Un día una gran fábrica de instrumentos decidió instalarse en el pueblo. Sus administradores y contadores se lamentaban largamente por no haber descubierto el negocio antes. Anotaron en sus grandes libros y balances todas las muchas pérdidas de dinero que habían sufrido por no haber puesto la fábrica allí 10 años antes (que para los administradores y contadores son pérdidas reales y lloran así desconsoladamente por las cosas que jamás pasaron). Apenados por estas pérdidas, entonces, la fábrica sufrió la presión de una gran exigencia productiva y comenzó a fabricar montones y montones de instrumentos. Los trabajadores trabajaban más tiempo y más duro, aplicados a la excelencia de los trombones y las castañuelas. Eran los instrumentos más hermosos que jamás se hayan fabricado. Por supuesto, los trabajadores eran los mismos habitantes del pueblo, que por un tiempo fueron muy felices, viendo cómo todos ahora tenían trabajo y compraban caballos bayos, compraban instrumentos de la fábrica a mitad de precio y tenían dinero para iluminar calles y hacer el puente de dos vías en el arroyo que cortaba la Calle del Diapasón. A pesar de esto, el tiempo pasaba y la gente ya no era tan feliz. Estaban muy cansados y toda la ciudad empezó a volverse más ruidosa que musical. Los acordeones, tambores, oboes y clarinetes dejaron de sonar por las tardes para hacer lugar a los chirridos, pitidos y golpes de la fábrica. Así, como todos trabajaban tanto, y estaban tan cansados, y ya no tocaban sus instrumentos, los instrumentos no se desafinaban. La tristeza mayor estaba en que ya a nadie le importaba. Claro que en ese nadie no estaba Fruedhel, que comenzó a preocuparse porque cada vez tenía menos trabajo, y pasaba el día deambulando lánguidamente por el pueblo, a tono (como no podía ser de otro modo) con el resto de la gente.

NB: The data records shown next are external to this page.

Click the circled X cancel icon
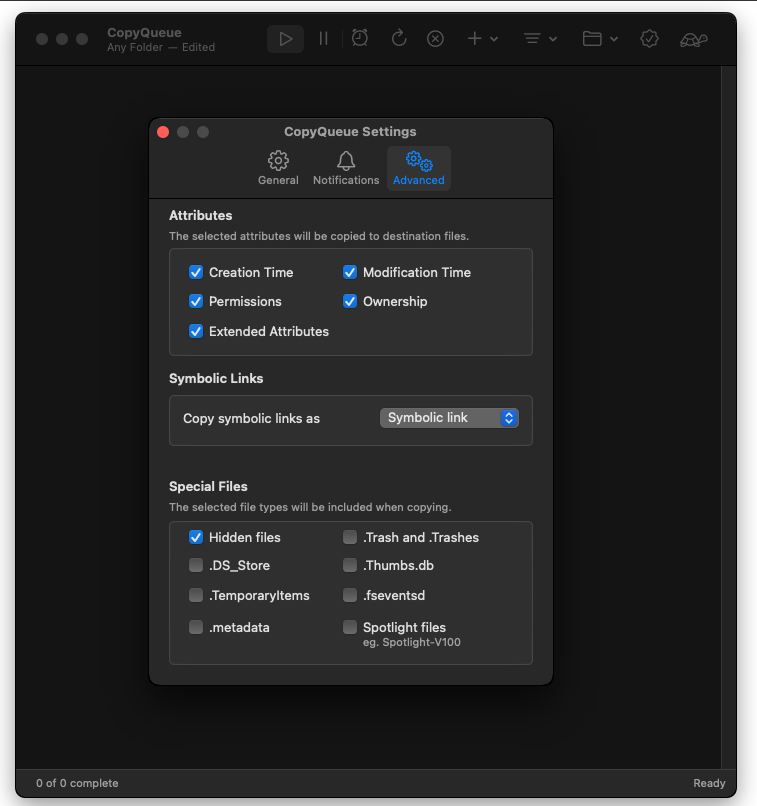757x806 pixels. 435,39
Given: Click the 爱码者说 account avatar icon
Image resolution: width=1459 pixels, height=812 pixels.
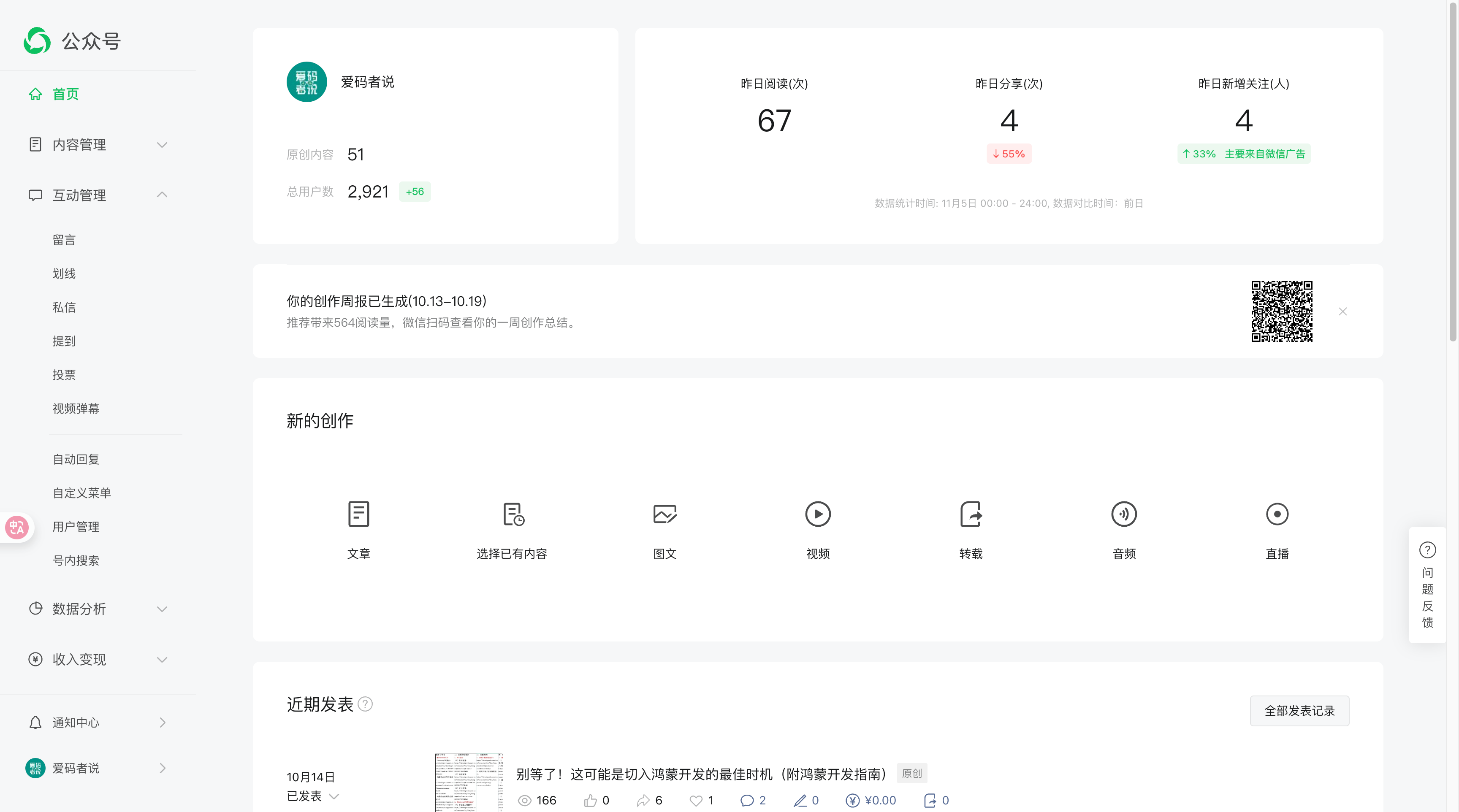Looking at the screenshot, I should tap(35, 769).
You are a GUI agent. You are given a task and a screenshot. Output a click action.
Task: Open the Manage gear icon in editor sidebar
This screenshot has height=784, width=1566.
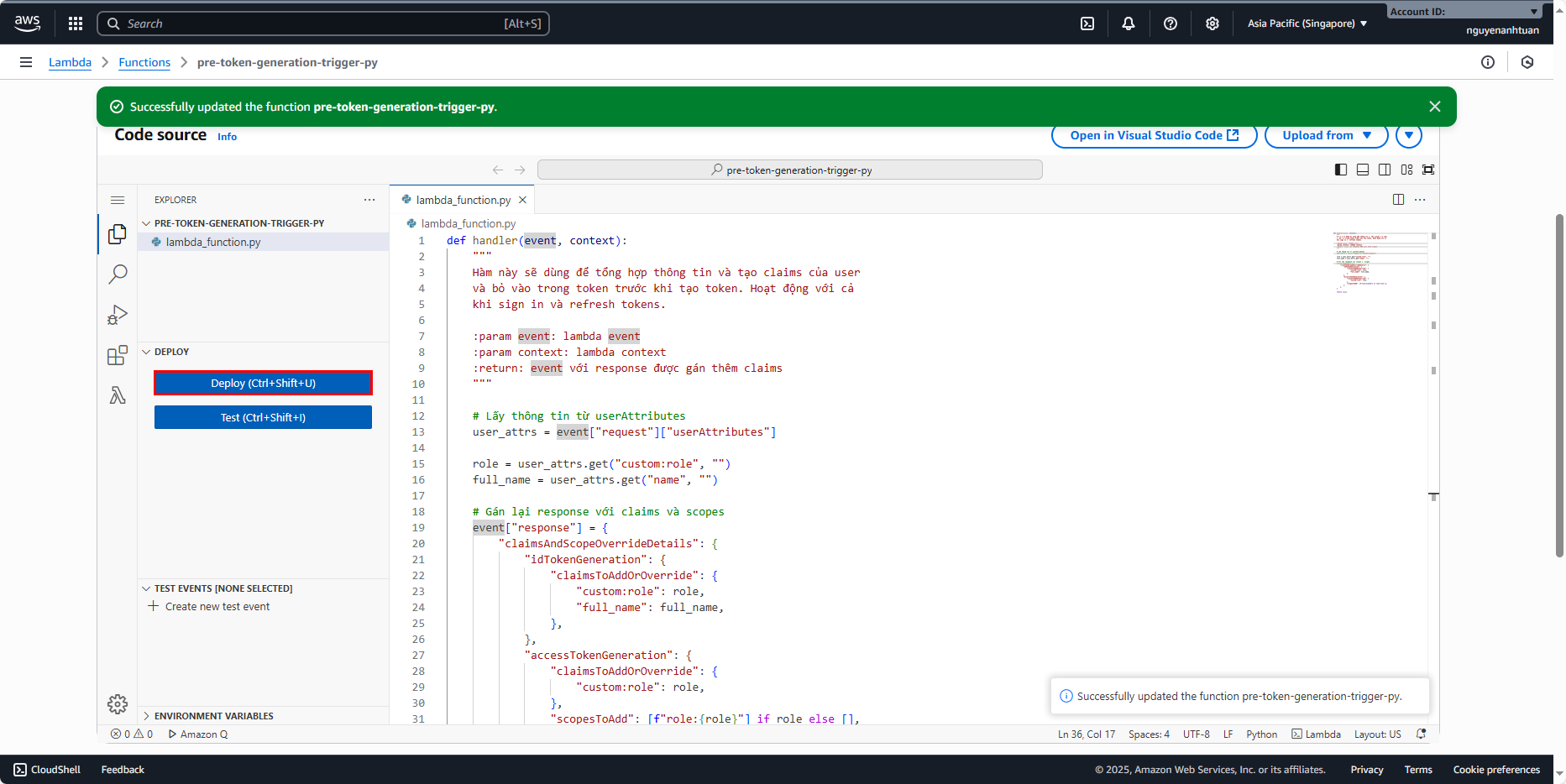118,703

Una tarde, sentado en la Plazoleta de la Música de Cámara, escuchó a la panadera y Frau Bertha saludarse con desgano. “Buen día Frau Bertha”, “Buen día a usted... Fraulein”. Se dio cuenta en ese momento de que en efecto nunca nada es casual, y que todo lo sometido al abandono se gasta y desafina. La gente era la desafinada ahora. La gente sonaba mal, la gente era la que estaba fuera de tono, y así comenzó a prestarle atención a los “mmmmh”, “ufff”, “aaah...”, y algún que otro “grrr”. Timbres feos, sonidos que faltaban a la teoría de quintas, a lo que el refinado oído de la gente del pueblo antaño gustaba de escuchar.

De este modo, entendiendo que a la larga un sonido es un sonido y una persona no se diferencia demasiado de un instrumento, entendiendo que cuando hay algo mal, hace ruido y suena feo, a la mañana siguiente talló, con un viejo cincel la palabra “gente”, justo debajo de su viejo cartel que desde siempre decía “Se afina”. Afinador al fin, de a poco, con alguna reticencia, la gente empezaba a ir a su viejo taller. Una hora con cada uno, sus días se iban poblando cada vez más de trabajo. El procedimiento era igual al de los instrumentos: los hacía sonar un rato, tratando de escuchar cuándo sonaban mal, y entonces comenzaba con las viejas preguntas, entonces cómo se sentía, qué le pasaba, entonces si fueron duros con él, si lo trataban con imprudencia. La gente empezaba a sonar, y él iba buscando el pistón seco, el martillo castigado y el parche blando; o los problemas de vocación, las ironías del jefe inepto, el marido desatento o la esposa gritona. Incluso notaba que, como los instrumentos, era necesario volverlos a afinar con regularidad, y luego cada vez con menos frecuencia, ya más acostumbrados a sonar como debían.


El pueblo contento y Fruedhel adinerado, amplió el taller, e incluso hizo una pequeña escuela de aprendices de Luthiers-de-gente, a la cual asistían jóvenes de pueblos vecinos. Se dice incluso que uno de sus aprendices de Viena fundó su propia línea, aunque es sabido que de Viena no se puede esperar más que salchichas.